Unfortunately the Arbours Association is no longer offering Therapeutic Communities as part of its ongoing service. The Arbours therapeutic communities closed its doors in May 2020
Our houses were situated in quiet residential areas of north London. They were comfortably furnished and could accommodate up to eight residents in single rooms with communal rooms shared by everyone. When possible we tried to ensure an even balance between male and female residents and attempted to provide as wide a range and diversity of cultural and ethnic backgrounds as possible.
- aims and objectives
- referral criteria & assessment procedures
- user participation
- community support & therapy programme
- staff support
- practical support
- families and partners
- moving on and after-care
Aims and Objectives
Our aim was to maintain a nurturing, non-institutional, home-like atmosphere where respect for the freedom and unique potential of each individual was honoured. We saw it as our task to help residents face and work on the difficulties that may be impeding their growth, and to motivate them in the direction of achieving a more satisfying way of life so that they could live as viable members of society.
The umbrella of therapeutic and practical support provided by Arbours fostered a climate providing necessary freedom for residents to find their own identity and take responsibility for their lives. The long-term aim was for each resident to overcome his or her emotional and psychological dependency and to gain a more independent way of living.
Referral Criteria and Assessment Procedures
Referrals to the communities came from individuals, psychiatrists, GPs, social workers, psychologists, and psychotherapists, and from statutory and voluntary agencies.
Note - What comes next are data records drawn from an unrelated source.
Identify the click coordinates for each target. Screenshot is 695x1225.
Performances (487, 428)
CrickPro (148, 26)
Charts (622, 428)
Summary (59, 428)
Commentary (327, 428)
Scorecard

Each potential resident had an interview with an experienced psychotherapist who assessed the applicant’s psychological and emotional needs, and suitability as a community resident. This provided an opportunity for the potential resident to raise any questions they had and to receive information about the communities.
The next stages in the assessment procedure were interviews with each of the house clinical coordinators and an informal meeting with the present residents. If all went well, the potential resident was invited to spend a weekend in the community. The whole procedure lasted from four to six weeks.
User participation was a vital component of our therapeutic approach. We expected each person to contribute to the running of the house, and to help with cooking, cleaning, shopping, financial management and maintenance, as well as with choosing new members and with attending on-going discussions of house policies.
Community Support and Therapy Programme
Throughout their stay in the community, residents were required to attend:
- The twice-weekly group meetings, which were led by the house clinical coordinators, where the residents could explore and clarify both personal and inter-personal issues. The group could also offer an experience of belonging that was often lacking in individuals who had been isolated by their problems.
- Two individual psychotherapy sessions a week with a trained and experienced psychotherapist where residents could explore the meaning of their problems and difficulties in a trusting one-to-one relationship.
- Art and movement therapy groups (one of each a week) where residents could explore their experiences and feelings in a medium other than words: through painting, drawing, sculpture and movement.
In addition the residents were living in a therapeutic milieu in which they could learn, with the support of the clinical coordinators, the community facilitators and their peers, to take responsibility for themselves and others and to learn relational, social and domestic skills. Any difficulties experienced in meeting these responsibilities were discussed in the regular house meetings.
Our experience showed that it took time for a person’s psychological repertoire to unfold. Therapeutic programmes could not, therefore, be static. Residents’ progress was assessed on an ongoing basis, and changes were effected at times to meet their needs. In addition, formal internal reviews of residents’ needs and progress took place approximately every six months.
The community provided outings and day activities and residents were encouraged to explore and create links with the outside community, working towards eventually making use of courses and other activities.
Arbours has always been concerned about the alienating aspects of “staff-patient” relationships often found in institutional settings. In order to counter-balance such alienation we developed a careful programme of staff support that proved to be both therapeutic and effective. During the past fifty years, our experience has been that this supportive therapeutic programme has made it easier for residents to resolve their difficulties.
Two clinical coordinators, both experienced psychotherapists, had overall practical and therapeutic responsibility for the house. They were on call for advice and support and led house meetings every week. Residents saw their own individual psychotherapists twice a week and attended art and movement therapy groups once weekly.
In addition to the above, we established a policy of having in the house, residential community facilitators who shared living in the community. In addition, our trainee psychotherapists and volunteers conducted visiting placements.
The Arbours office provided assistance with DWP (Department of Work and Pensions) and Local Authority payments, and advice about rights, training courses and any other issues throughout the resident’s stay.
The office staff visited the community regularly to impart useful information and offered practical help, particularly with problems related to social security and with maximising income. The office staff were also available to provide help with move-on accommodation and any other practical issues.
Families and Partners
The families, partners and other individuals in the resident’s social network may have been in need of emotional psychological support. Where appropriate, we were able to see residents with their partners or family. It was however at times more therapeutic for families and partners to receive individual psychotherapy, which we provided directly by means of a referral.
Moving On and After Care
When moving-on was indicated, appropriate support was provided and residents were able to discuss their anxieties and practical difficulties of moving on with the house clinical coordinators and in the house meetings. Residents were encouraged to take courses, train and find employment before leaving the community.